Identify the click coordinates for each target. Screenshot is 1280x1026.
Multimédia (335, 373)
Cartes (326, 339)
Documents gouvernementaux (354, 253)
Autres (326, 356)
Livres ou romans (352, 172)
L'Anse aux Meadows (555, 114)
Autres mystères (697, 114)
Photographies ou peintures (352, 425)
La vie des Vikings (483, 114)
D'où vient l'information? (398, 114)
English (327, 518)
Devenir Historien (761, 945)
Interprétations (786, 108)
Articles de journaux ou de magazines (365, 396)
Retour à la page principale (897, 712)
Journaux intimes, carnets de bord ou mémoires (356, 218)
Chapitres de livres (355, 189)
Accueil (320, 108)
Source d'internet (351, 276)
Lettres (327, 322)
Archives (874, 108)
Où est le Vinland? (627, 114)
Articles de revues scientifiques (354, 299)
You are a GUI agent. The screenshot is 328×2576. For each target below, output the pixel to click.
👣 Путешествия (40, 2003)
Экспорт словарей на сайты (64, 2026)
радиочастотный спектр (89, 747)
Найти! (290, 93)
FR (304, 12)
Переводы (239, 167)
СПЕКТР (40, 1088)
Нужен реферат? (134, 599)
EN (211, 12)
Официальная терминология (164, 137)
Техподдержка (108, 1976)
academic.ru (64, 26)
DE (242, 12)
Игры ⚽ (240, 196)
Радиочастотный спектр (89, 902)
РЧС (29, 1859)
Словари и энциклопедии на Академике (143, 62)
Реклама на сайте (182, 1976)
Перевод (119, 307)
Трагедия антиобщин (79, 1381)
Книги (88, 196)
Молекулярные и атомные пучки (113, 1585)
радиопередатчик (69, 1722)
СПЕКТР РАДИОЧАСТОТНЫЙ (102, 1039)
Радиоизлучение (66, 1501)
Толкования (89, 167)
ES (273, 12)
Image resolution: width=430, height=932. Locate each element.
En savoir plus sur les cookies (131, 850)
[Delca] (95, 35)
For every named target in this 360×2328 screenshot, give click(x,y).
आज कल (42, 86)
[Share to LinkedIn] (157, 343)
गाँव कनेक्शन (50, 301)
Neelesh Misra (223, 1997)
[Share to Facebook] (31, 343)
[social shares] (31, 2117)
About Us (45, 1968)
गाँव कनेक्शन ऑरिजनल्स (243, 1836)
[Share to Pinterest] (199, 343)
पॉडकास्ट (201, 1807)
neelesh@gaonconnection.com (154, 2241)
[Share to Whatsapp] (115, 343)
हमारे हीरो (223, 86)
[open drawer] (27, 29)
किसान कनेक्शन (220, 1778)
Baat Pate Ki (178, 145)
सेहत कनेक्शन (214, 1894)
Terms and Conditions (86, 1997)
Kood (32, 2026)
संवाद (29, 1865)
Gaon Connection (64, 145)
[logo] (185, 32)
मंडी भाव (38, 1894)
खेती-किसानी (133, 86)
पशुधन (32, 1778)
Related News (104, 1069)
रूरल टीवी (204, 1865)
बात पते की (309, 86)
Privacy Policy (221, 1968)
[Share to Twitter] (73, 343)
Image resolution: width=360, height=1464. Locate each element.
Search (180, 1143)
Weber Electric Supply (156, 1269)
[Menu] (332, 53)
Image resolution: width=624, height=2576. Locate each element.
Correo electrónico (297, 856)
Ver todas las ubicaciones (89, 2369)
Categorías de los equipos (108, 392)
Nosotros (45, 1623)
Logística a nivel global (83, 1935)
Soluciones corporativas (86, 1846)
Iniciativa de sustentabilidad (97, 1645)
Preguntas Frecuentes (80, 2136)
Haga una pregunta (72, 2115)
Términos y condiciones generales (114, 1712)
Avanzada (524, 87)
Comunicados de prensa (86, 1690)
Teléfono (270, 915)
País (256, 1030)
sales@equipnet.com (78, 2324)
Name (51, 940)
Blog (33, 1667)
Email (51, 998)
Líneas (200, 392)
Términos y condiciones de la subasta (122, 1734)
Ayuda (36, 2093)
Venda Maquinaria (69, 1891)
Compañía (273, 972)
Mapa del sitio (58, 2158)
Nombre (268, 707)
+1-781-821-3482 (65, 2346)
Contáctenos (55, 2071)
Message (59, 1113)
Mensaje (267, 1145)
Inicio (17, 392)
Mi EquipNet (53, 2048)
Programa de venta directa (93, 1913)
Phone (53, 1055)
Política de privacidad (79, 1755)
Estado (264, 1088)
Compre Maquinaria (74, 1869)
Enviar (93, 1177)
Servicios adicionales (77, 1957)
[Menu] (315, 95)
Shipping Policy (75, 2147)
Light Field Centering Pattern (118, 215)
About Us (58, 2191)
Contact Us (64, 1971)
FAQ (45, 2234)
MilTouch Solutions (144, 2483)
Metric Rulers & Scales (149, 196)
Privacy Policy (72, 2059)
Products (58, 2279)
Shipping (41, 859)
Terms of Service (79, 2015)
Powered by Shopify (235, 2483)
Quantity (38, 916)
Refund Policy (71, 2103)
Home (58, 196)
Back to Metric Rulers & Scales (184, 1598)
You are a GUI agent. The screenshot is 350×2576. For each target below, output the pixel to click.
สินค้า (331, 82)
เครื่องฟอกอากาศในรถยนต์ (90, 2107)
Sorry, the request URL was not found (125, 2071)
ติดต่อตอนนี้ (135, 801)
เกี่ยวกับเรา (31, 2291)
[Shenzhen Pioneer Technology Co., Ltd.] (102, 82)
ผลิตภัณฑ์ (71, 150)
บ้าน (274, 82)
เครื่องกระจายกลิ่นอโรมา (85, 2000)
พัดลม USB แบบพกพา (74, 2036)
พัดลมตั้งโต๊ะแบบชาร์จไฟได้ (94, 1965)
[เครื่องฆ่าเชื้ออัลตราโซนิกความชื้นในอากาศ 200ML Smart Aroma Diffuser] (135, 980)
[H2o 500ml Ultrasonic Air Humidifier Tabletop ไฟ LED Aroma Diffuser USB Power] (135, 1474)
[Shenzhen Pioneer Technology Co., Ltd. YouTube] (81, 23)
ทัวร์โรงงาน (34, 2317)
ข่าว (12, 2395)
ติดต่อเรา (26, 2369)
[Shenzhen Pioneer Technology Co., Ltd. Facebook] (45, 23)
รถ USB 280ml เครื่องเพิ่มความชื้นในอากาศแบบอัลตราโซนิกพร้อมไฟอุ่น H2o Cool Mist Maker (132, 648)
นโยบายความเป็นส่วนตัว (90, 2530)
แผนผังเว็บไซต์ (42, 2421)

···

**INSTRUCTIONS FOR THE TASK**
Work out how many lines in the records above include the string "Aroma", and provide that figure with no other text.

**TASK ANSWER**
2